I arrived at last, medicard in hand, at the designated location — a tall building in a loft/warehouse district hard against the waterfront called Dogpatch. Named for the middle-of-nowhere setting it has in common with the classic comic strip, Li’l Abner — or for the packs of dogs that used to scavenge discarded meat parts from nearby Butchertown — Dogpatch seemed a suitable high/low setting for our mission.
Directed to a chair, I was fitted with a plastic electrode helmet by an EEG technician named Annette. A gooey gel was involved, but Annette was nimble and put me at ease. A ten minute baseline was recorded. I can remember only one thought:
When do I get to smoke?
BrainBot could be in production as soon as 2015. Eventually, a patient would be administered his or her cannabis in the form of a pill or other edible concentrate, something dosage-controllable.

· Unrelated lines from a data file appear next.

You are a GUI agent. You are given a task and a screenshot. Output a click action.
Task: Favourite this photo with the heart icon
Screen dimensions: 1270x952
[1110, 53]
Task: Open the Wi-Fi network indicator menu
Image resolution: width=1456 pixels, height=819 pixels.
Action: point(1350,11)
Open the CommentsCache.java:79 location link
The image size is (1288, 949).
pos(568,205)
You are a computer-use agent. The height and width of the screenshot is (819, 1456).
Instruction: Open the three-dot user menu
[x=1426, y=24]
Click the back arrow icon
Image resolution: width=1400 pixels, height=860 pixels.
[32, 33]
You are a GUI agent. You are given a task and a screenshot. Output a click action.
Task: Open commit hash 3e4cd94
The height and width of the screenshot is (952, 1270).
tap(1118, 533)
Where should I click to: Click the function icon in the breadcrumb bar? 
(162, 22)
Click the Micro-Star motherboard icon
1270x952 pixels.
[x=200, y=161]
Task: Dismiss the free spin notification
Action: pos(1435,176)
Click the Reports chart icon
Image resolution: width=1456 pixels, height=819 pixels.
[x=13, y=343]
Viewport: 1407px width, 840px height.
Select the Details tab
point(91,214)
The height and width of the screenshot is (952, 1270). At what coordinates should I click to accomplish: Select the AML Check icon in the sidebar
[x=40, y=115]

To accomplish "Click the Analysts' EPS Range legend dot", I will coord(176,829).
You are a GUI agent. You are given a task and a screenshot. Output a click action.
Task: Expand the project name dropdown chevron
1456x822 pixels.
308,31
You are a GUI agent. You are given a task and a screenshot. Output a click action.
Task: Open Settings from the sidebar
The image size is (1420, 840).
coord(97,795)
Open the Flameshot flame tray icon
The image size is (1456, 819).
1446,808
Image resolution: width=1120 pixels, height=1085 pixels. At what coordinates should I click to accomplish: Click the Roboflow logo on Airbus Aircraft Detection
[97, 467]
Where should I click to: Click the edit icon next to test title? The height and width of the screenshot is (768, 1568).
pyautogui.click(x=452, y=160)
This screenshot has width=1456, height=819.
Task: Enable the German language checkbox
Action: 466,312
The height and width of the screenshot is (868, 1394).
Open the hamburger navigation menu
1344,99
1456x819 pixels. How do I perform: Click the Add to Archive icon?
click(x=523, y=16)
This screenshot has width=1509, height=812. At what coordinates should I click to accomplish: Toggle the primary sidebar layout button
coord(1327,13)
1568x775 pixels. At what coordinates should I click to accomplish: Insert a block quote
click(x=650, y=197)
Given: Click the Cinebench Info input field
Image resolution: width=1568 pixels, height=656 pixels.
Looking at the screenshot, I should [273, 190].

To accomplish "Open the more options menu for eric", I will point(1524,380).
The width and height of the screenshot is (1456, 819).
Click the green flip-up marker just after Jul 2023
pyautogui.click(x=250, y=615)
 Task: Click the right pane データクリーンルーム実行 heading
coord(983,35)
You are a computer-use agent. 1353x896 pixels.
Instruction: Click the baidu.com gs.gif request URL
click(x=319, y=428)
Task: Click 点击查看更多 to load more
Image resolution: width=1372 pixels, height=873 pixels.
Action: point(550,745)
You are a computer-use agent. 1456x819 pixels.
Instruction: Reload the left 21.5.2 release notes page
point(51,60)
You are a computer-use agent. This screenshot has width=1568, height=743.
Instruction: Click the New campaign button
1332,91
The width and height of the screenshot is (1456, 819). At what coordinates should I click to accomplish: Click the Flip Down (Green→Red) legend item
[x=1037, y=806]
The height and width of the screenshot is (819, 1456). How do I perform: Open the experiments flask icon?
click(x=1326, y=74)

For the purposes of our demonstration, I was instead handed a fatty.
Cone rolled with a crutch filter and a long rat tail like a dynamite fuse, it was an unapologetically large joint, constructed from a strain of indica called Organic OG.
I lit up. I may have coughed a few times. Everyone stood around and watched me — a lab rat with a shit-eating grin. Included in the crowd was PotBotics chief researcher Dr. Baruch Goldstein, David’s dad, an affible Latvian immigrant with two decades experience in the field of artificial intelligence and robotics. For the record, PotBotics is actually headquartered in San Mateo, CA. The office complex where they lease was not amenable to on-site smoking, the reason for the Dogpatch venue.
After a few minutes, I passed the dutchie to the left hand side and closed my eyes as ordered. The EEG was restarted.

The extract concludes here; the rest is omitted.